- Consignes -
A) Indiquez si chacune des affirmations suivantes concorde avec l'article, en répondant par oui ou par non et en citant les mots décisifs de l'article : (i) l'entreprise installée sur la parcelle vient d'Aix ; (ii) le chemin des Craux est une voie goudronnée ; (iii) le mercredi 15 juillet, on entendait des pelleteuses sur le site.
B) Recopiez fidèlement le passage de l'article qui commence aux mots « Au bord du chemin » et s'arrête après les mots « mise à mal. ».
C) Répondez brièvement à ces questions sur l'article :
(i) À quelle heure les engins peuvent-ils commencer le matin ?
(ii) Depuis quel mois l'entreprise de terrassements occupe-t-elle la parcelle ?
(iii) Combien d'autres riverains se sont joints à Jean-François pour se constituer en association ?

- Extrait du document -
-------------------------

Une entreprise de terrassement transforme une zone agricole d’Aubagne en usine mobile
Depuis mars, une entreprise de terrassements a investi une parcelle du chemin des Craux, y concassant notamment des roches. En pleine zone agricole d'Aubagne, une telle activité n'est pourtant en aucun cas permise à cet endroit. Les riverains se mobilisent pour dénoncer les nuisances tandis qu'une procédure d'expulsion est enfin en cours.
Au bord du chemin des Craux, à Aubagne, une entreprise de terrassements s'est installée sur des terres agricoles pour stocker de la pierre concassée sur place. (Photo : CG)
“Le matin, les engins peuvent commencer à 5 heures et tourner jusqu’à 21 h 30. Ils ont même fonctionné des dimanches et des jours fériés”, s’exaspère Jean-François*, riverain du chemin des Craux. À cheval entre Aubagne et Gémenos, cette étroite et sinueuse voie carrossable sans être goudronnée dessert sur plusieurs kilomètres un grand nombre de maisons de campagne et de pavillons. Mais depuis l’arrivée de camions, d’engins de terrassement et de concasseurs de pierre dans cette zone agricole, la quiétude de ces habitants est mise à mal.
Sur place, mercredi 15 juillet, pas le moindre bruit de pelleteuse ou de camion. Néanmoins, un imposant tas de pierres fait face aux jardins partagés situés de l’autre côté du chemin. L’entrée sur le site, jusque là laissé en friche, ne se fait désormais que par un portail sécurisé sans aucun affichage. Difficile de déterminer l’activité de ce bruyant voisin. “Des camions arrivent chargés et d’autres repartent pleins de sable, de gravier ou de ballast”, détaille Mickaël*, également riverain du chemin des Craux. En mars, H.I.N Terrassements, une entreprise aixoise, a obtenu la location d’une parcelle du quartier pour une activité qui devait se limiter au stationnement de ses engins. Mais entre-temps, ces tas “comprenant de grosses roches” sont broyés sur place grâce à des unités de concassage mobiles. “La situation est infernale entre le bruit et la poussière que cela génère”, expose Mickaël.
Joint par Marsactu, l’un des responsables de H.I.N terrassements a coupé court à l’entretien téléphonique. Affirmant d’abord respecter le bail de location prévoyant du stationnement de véhicules, il concède avoir eu “une petite activité de concassage pour de l’enrochement calcaire”.
Un établissement accueillant des personnes handicapées en première ligne
Le broyage fait un ramdam d’enfer. Avec la poussière, toutes les fenêtres doivent rester fermées.
Philippe Niogret directeur d’un ESAT voisin
Après de multiples relances auprès du propriétaire des lieux et du locataire, les habitants du chemin des Craux ont décidé de passer la vitesse supérieure. “Avec 60 autres riverains, nous avons entamé les démarches pour se constituer en association afin de mettre un terme à l’activité”, explique Jean-François. Mais ces derniers ne sont pas les seuls concernés.

-------------------------

- Données fournies -
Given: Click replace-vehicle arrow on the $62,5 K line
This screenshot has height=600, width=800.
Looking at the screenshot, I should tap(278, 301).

-------------------------

- Réponses par consigne -
A)
(i) Oui : « H.I.N Terrassements, une entreprise aixoise »
(ii) Non : « cette étroite et sinueuse voie carrossable sans être goudronnée »
(iii) Non : « mercredi 15 juillet, pas le moindre bruit de pelleteuse ou de camion »

B)
Au bord du chemin des Craux, à Aubagne, une entreprise de terrassements s'est installée sur des terres agricoles pour stocker de la pierre concassée sur place. (Photo : CG)
“Le matin, les engins peuvent commencer à 5 heures et tourner jusqu’à 21 h 30. Ils ont même fonctionné des dimanches et des jours fériés”, s’exaspère Jean-François*, riverain du chemin des Craux. À cheval entre Aubagne et Gémenos, cette étroite et sinueuse voie carrossable sans être goudronnée dessert sur plusieurs kilomètres un grand nombre de maisons de campagne et de pavillons. Mais depuis l’arrivée de camions, d’engins de terrassement et de concasseurs de pierre dans cette zone agricole, la quiétude de ces habitants est mise à mal.

C)
(i) À 5 heures.
(ii) Depuis mars.
(iii) 60.